À un double point de vue, la question des Cours prévôtales nous a paru mériter attention : d’abord savoir ce qui s’est passé à leurs audiences doit nous conduire à une connaissance plus exacte et plus complète des premières années de la Restauration et par là l’histoire politique s’y trouve intéressée ; ensuite l’histoire particulière du droit criminel peut tirer un profit notable de l’étude des conditions où fonctionna la dernière des « juridictions spéciales » qui, au début du siècle dernier, ont occupé, auprès du jury, une place plus ou moins importante dans l’organisation de notre justice répressive. Ne parlons même pas ici des documens que nous donnerait sur l’état moral de la société d’alors l’examen de beaucoup des affaires jugées par les Cours, ni des problèmes fort curieux que nous rencontrerions dans certains débats judiciaires.

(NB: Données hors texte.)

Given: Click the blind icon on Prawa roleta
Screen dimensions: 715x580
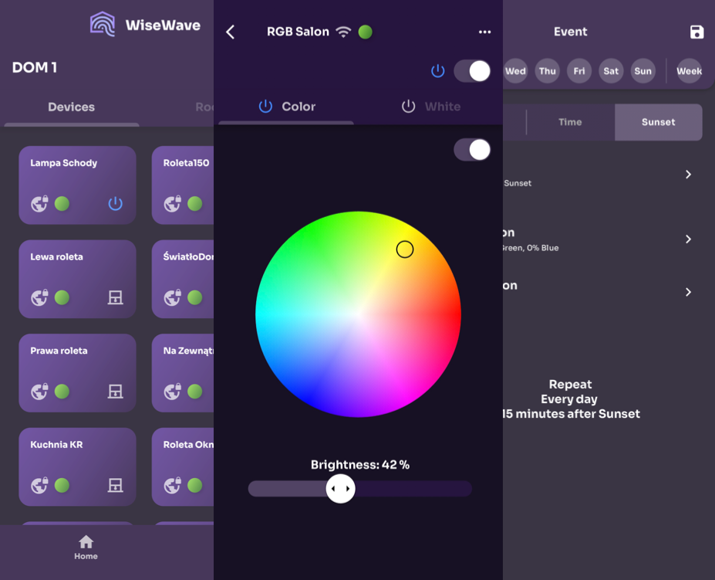Looking at the screenshot, I should tap(115, 392).
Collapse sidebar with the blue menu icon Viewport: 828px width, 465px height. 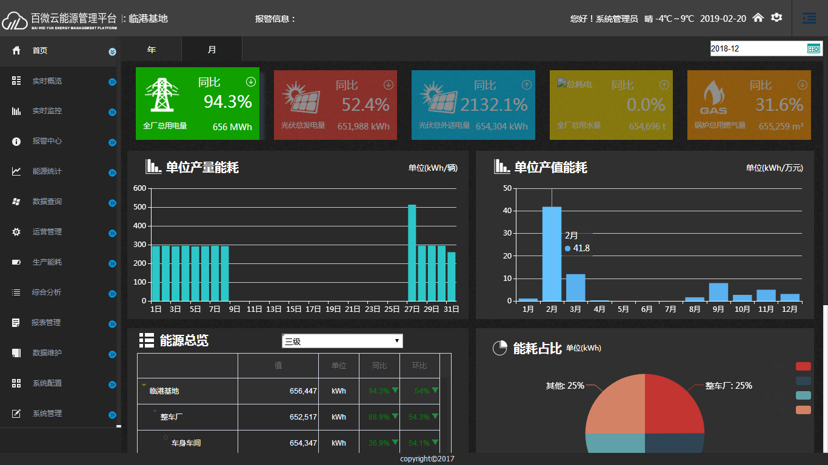click(x=809, y=19)
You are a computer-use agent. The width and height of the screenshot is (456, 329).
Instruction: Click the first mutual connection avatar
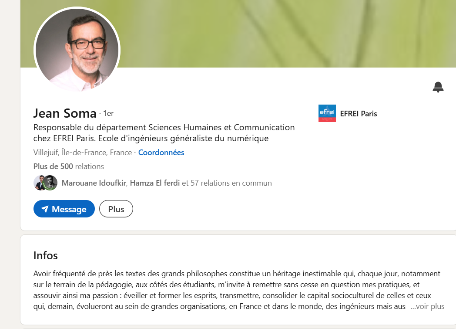40,183
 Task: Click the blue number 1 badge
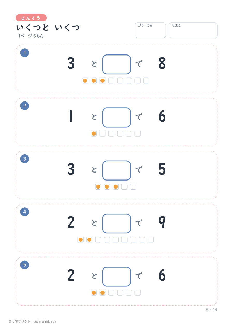pos(25,53)
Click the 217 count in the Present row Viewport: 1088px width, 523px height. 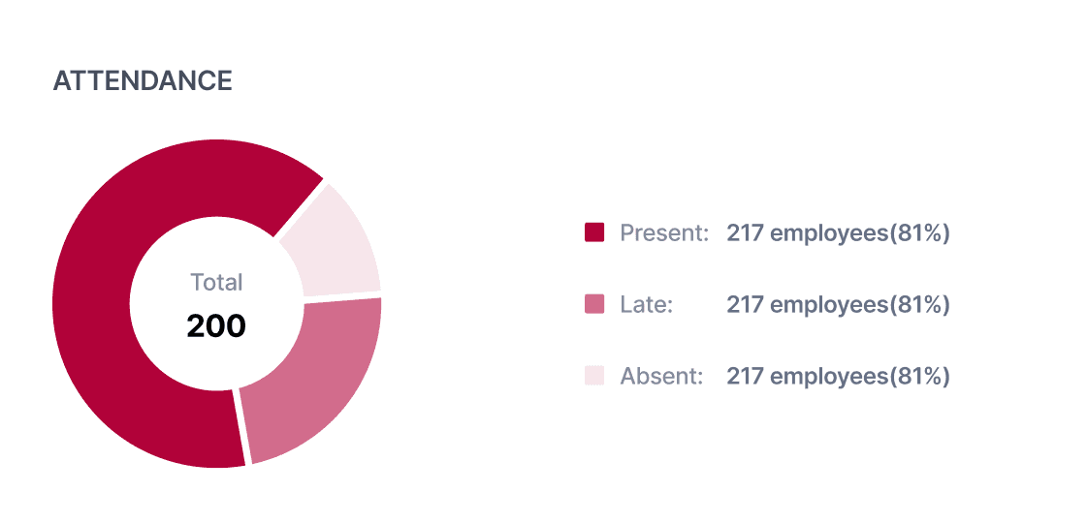tap(745, 233)
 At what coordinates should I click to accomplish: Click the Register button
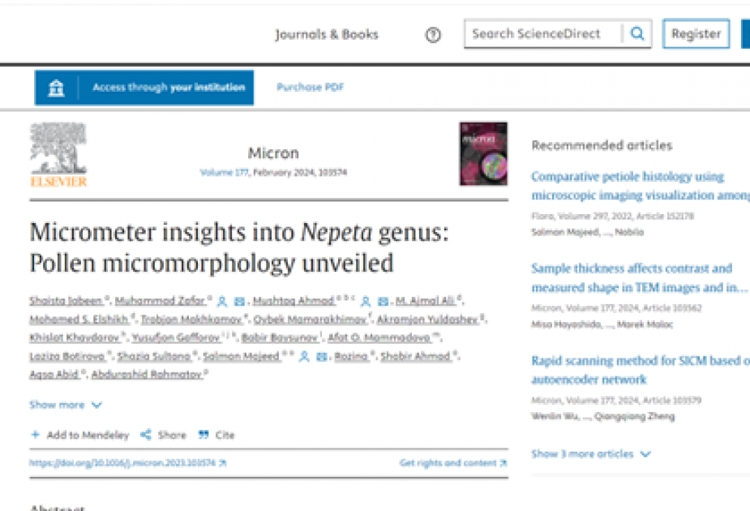coord(696,33)
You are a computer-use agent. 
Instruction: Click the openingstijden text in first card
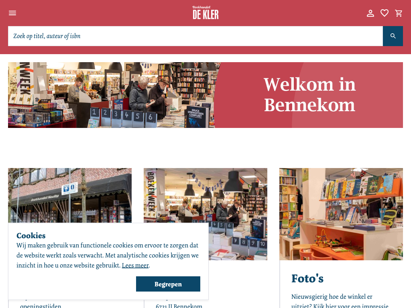pyautogui.click(x=41, y=306)
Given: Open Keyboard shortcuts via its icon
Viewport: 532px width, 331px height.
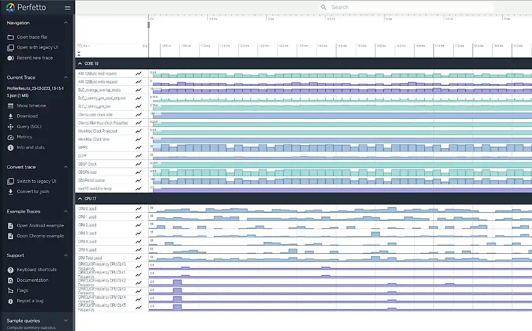Looking at the screenshot, I should coord(10,270).
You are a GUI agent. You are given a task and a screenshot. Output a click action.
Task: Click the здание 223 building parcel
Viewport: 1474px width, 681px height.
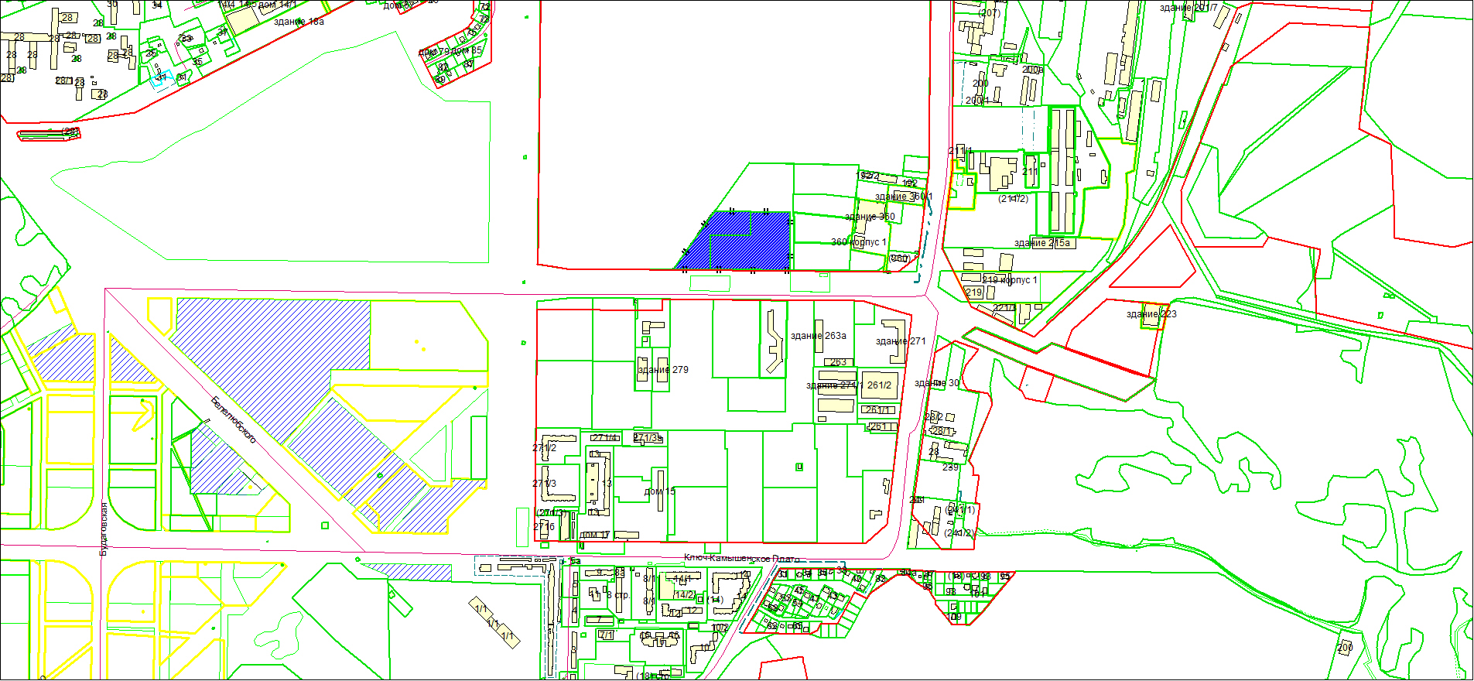(1151, 315)
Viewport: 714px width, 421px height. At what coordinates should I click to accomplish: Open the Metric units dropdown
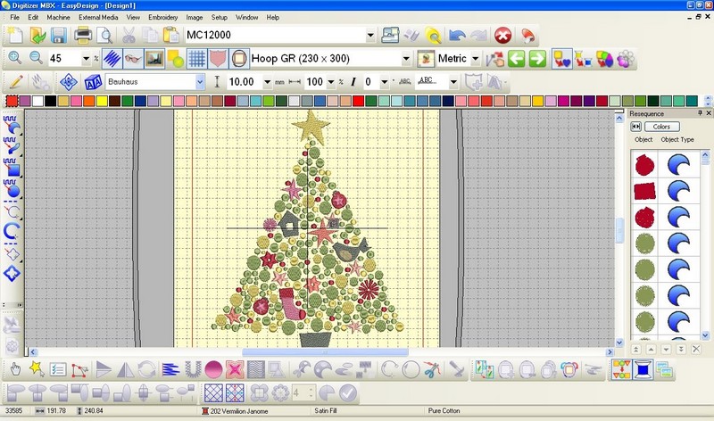pos(476,59)
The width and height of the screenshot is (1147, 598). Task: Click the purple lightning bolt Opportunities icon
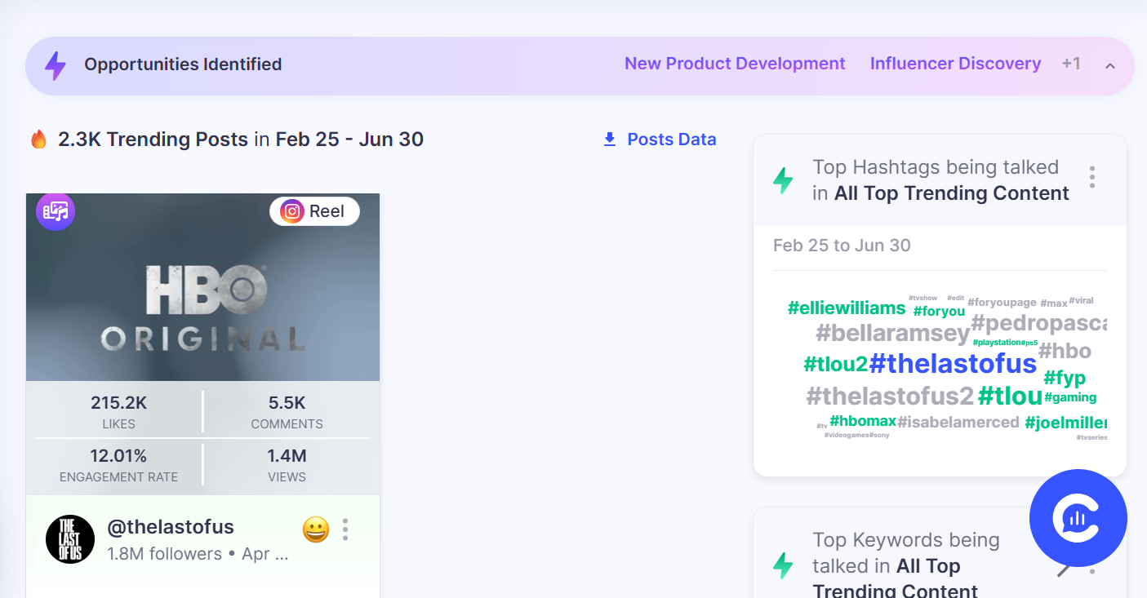coord(55,65)
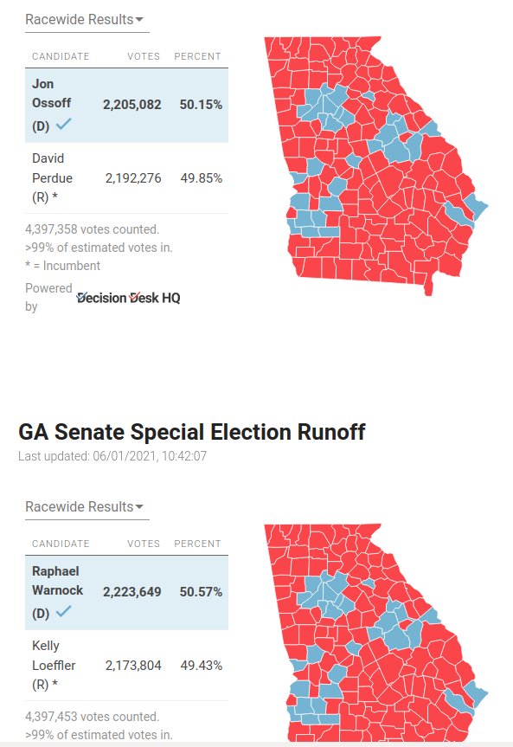Viewport: 513px width, 747px height.
Task: Click the dropdown arrow beside the top Racewide Results
Action: [139, 20]
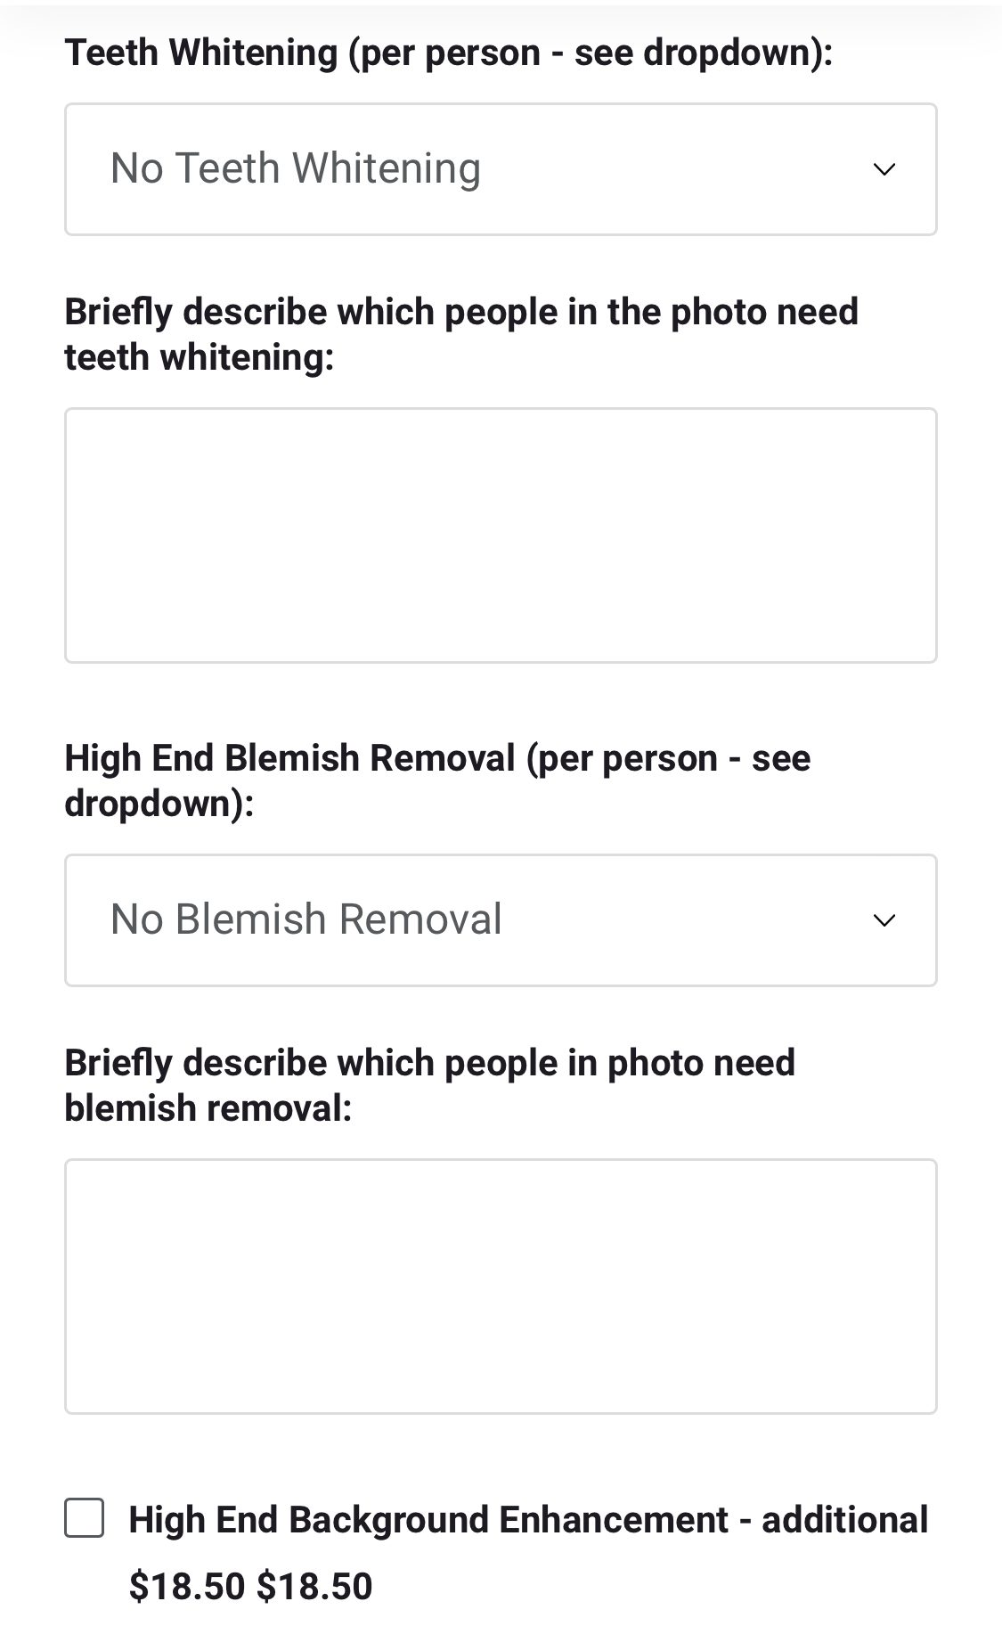Click the 'teeth whitening:' line above first text area
The image size is (1002, 1634).
point(199,358)
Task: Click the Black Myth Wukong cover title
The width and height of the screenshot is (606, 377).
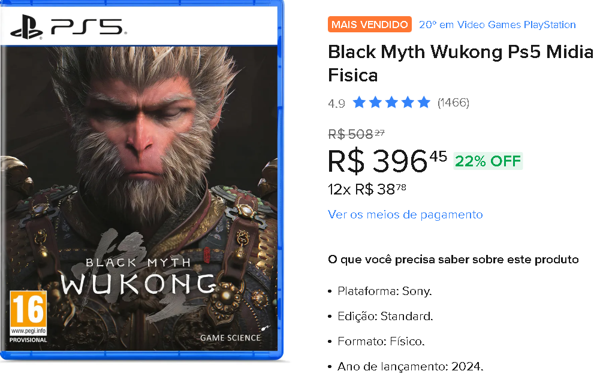Action: pos(138,278)
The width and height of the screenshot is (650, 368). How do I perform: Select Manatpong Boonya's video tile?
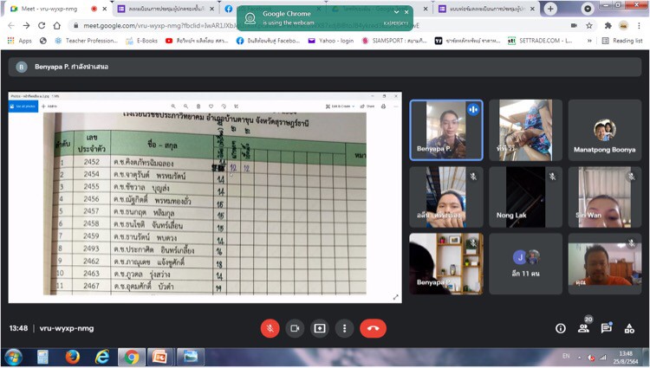(x=604, y=130)
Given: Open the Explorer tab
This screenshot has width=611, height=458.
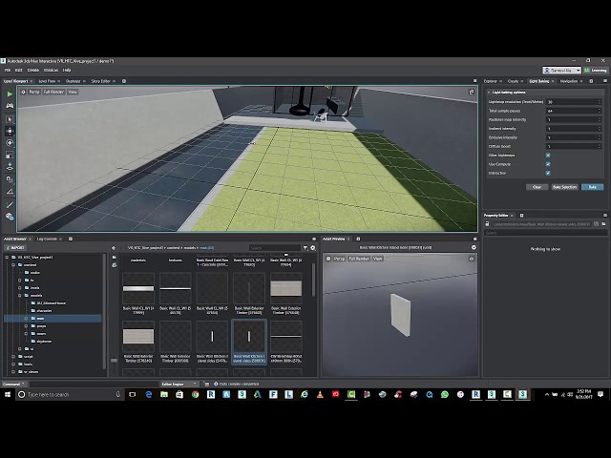Looking at the screenshot, I should click(x=491, y=81).
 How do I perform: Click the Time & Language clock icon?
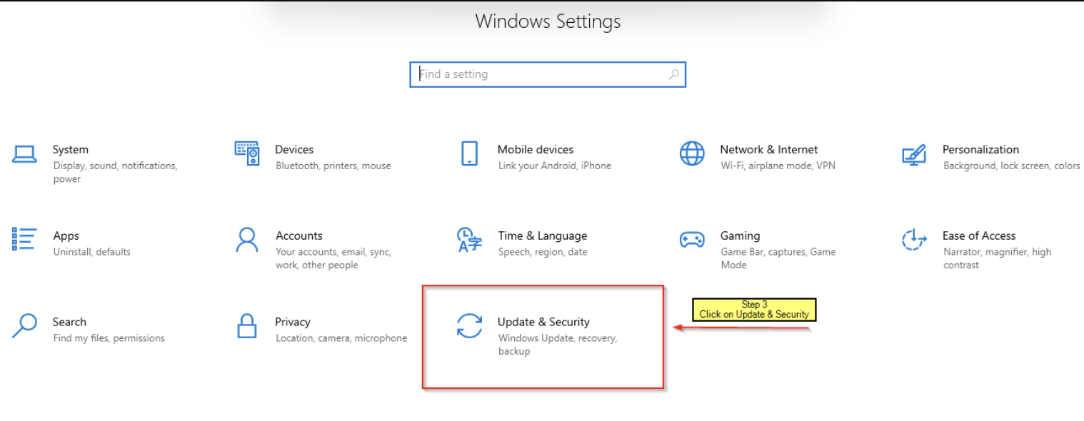pyautogui.click(x=469, y=240)
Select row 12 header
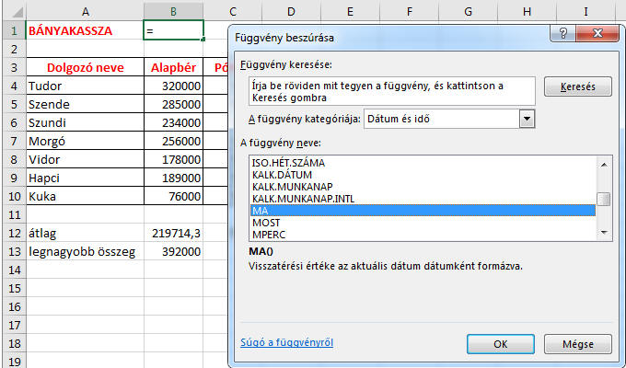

Il serait de peu d’utilité de retracer dans leur détail les circonstances de la présentation et du vote de la loi du 20 décembre 1815. Sur ces divers points, les histoires générales de la Restauration ont dit l’essentiel, parfois avec quelques inexactitudes, il est vrai. Plusieurs controverses ne seront sans doute jamais parfaitement élucidées. Faut-il croire, par exemple, que le gouvernement du duc de Richelieu et, en particulier, le ministre de la Justice, M. Barbé-Marbois, n’aient cédé qu’à regret et avec répugnance aux exigences qu’ils voyaient se manifester dans la majorité de la Chambre ? On l’a dit, et c’est d’ordinaire l’opinion adoptée[1]. Ou bien, au contraire, la majorité royaliste n’aurait-elle

  1. Voyez à ce sujet le mot attribué à M. Barbé-Marbois, relaté par M. de Viel-Castel, Histoire de la Restauration, t. IV, p. 202 et par M. Duvergier de Hauranne. Histoire du régime parlementaire, t. III, p. 286.